Copy the records from the line with "The width and height of the screenshot is (1013, 674)." to the line with "center [913, 97].", substituting "screen capture" for every occurrence of "screenshot" and leaving all else unchanged.

[Stored data]
[Start of section]

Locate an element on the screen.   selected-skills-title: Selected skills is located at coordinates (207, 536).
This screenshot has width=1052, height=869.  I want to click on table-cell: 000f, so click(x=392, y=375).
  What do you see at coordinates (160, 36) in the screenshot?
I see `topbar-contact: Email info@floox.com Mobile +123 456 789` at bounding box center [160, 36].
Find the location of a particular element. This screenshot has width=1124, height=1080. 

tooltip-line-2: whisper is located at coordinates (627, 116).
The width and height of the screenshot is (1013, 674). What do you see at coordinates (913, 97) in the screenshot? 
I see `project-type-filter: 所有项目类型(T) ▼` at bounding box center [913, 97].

[End of section]
[Start of section]

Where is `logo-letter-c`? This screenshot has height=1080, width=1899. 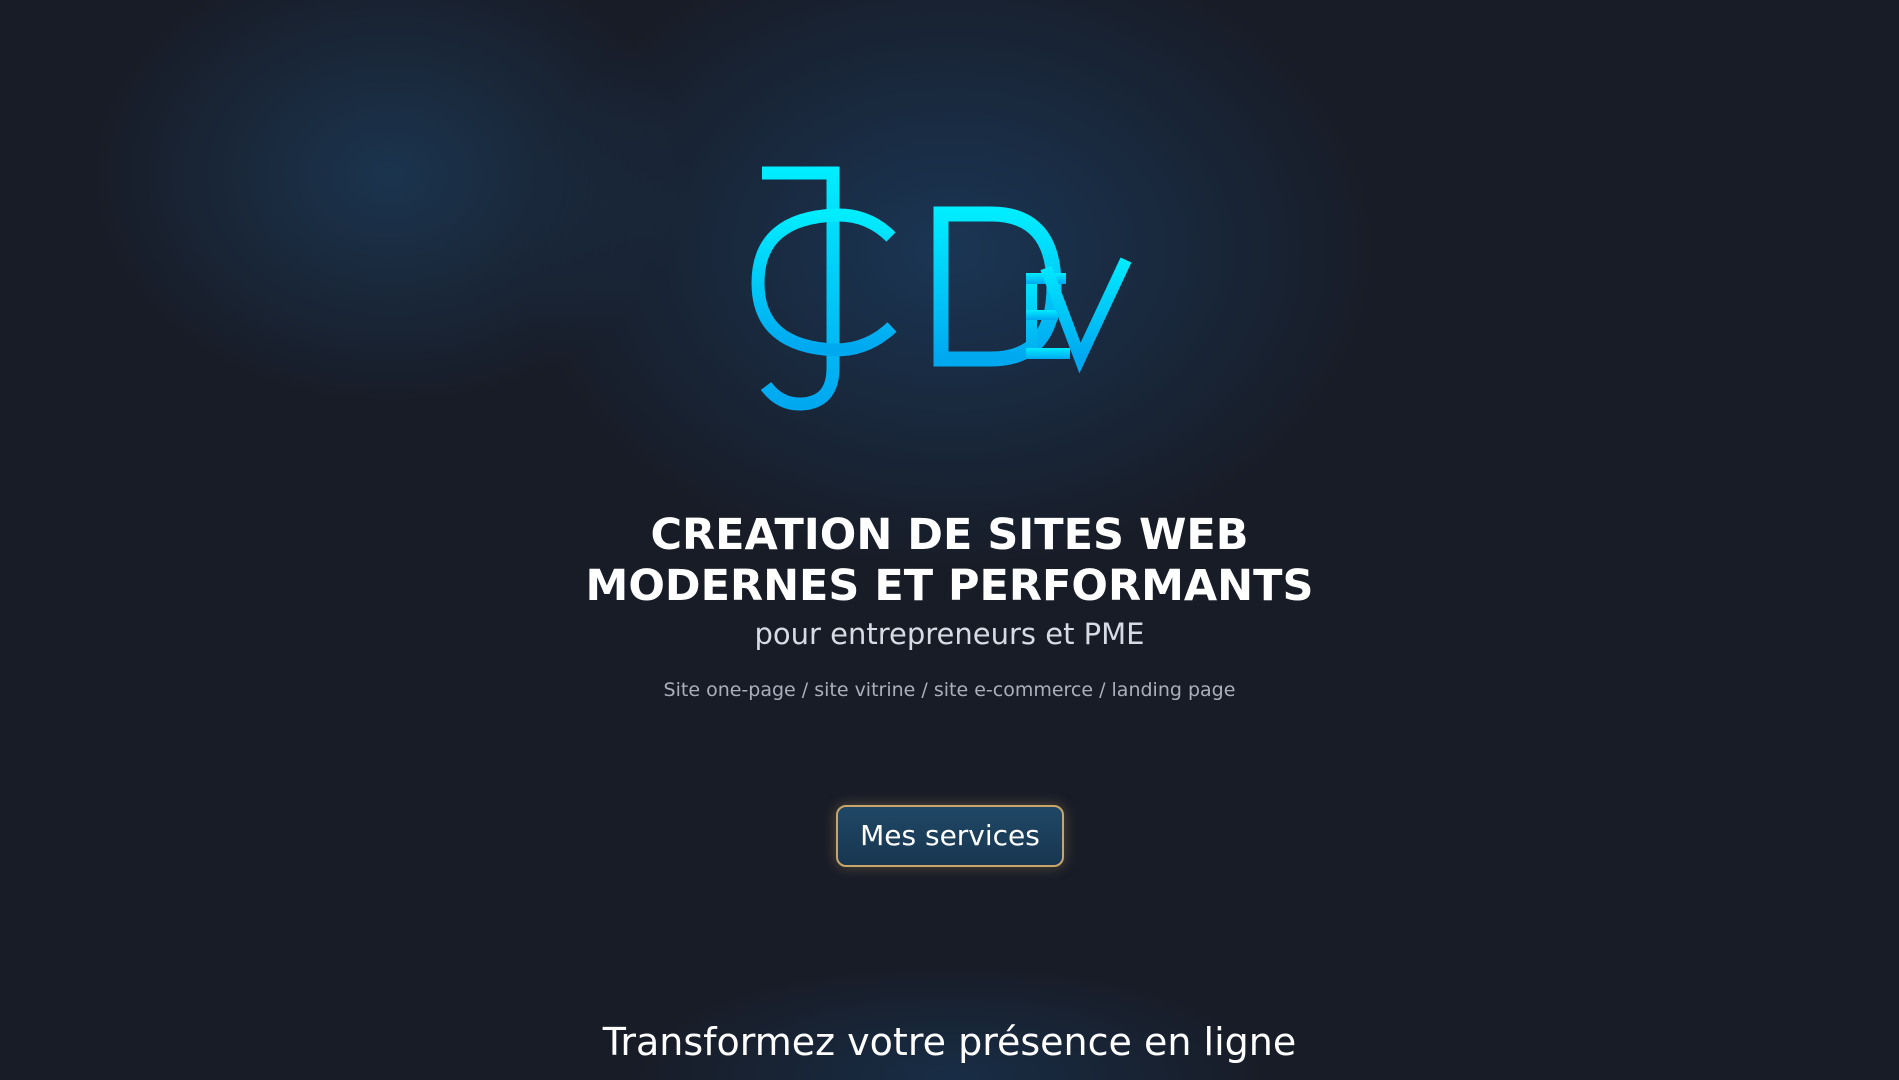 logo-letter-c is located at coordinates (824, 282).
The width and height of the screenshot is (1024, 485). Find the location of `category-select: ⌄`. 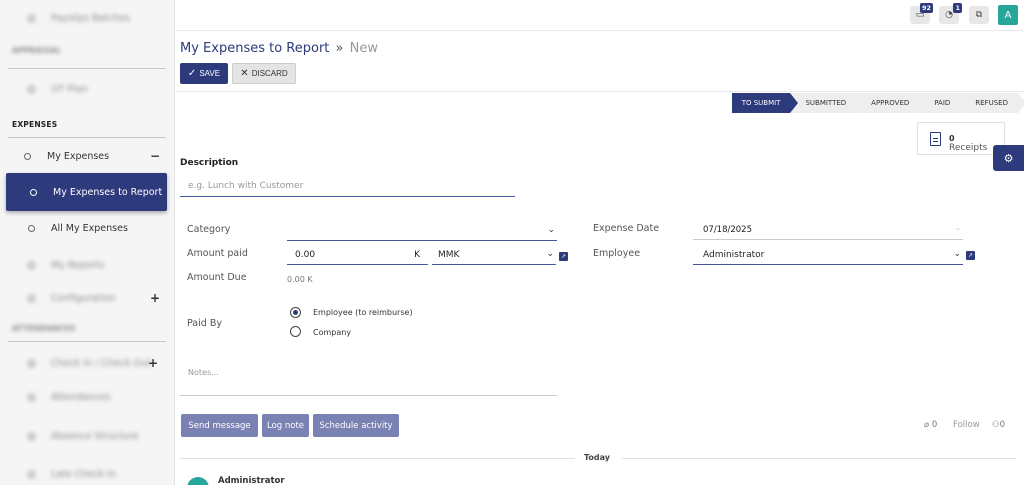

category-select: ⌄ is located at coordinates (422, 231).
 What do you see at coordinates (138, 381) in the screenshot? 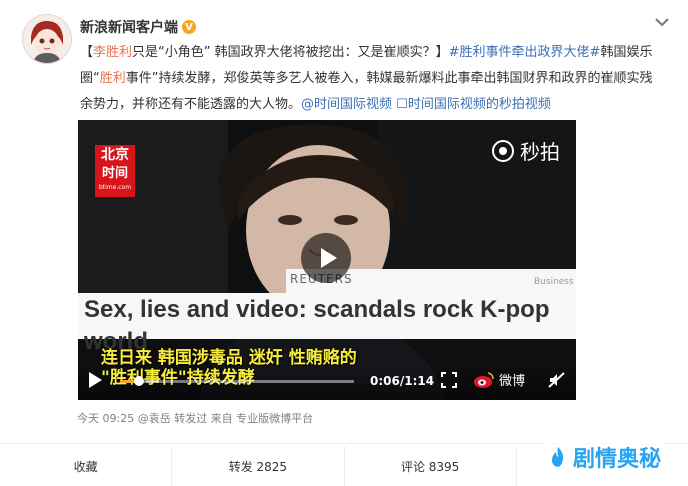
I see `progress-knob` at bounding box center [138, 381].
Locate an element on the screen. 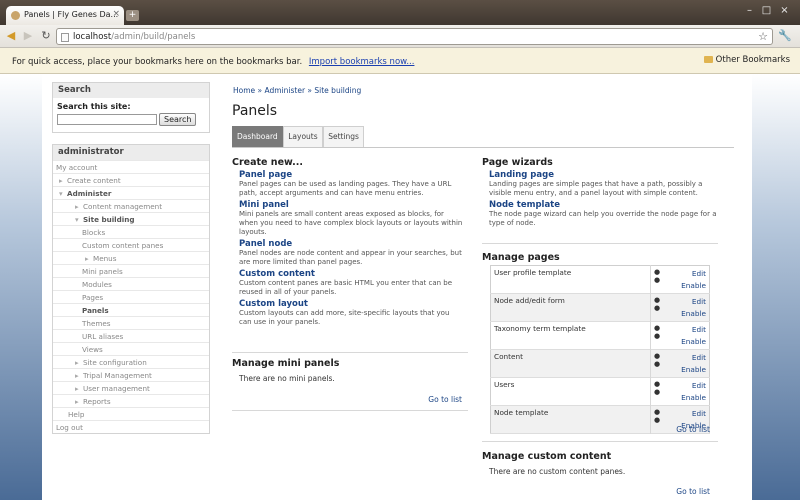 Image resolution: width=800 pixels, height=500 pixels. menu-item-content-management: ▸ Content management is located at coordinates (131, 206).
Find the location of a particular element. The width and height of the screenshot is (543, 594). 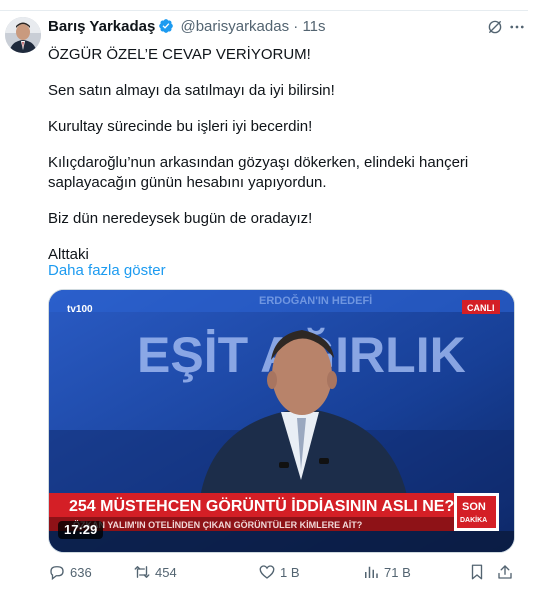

[End of section]

EXERCISE RESPONSE |
The width and height of the screen capture is (1013, 674). What do you see at coordinates (913, 97) in the screen capture? 
I see `project-type-filter: 所有项目类型(T) ▼` at bounding box center [913, 97].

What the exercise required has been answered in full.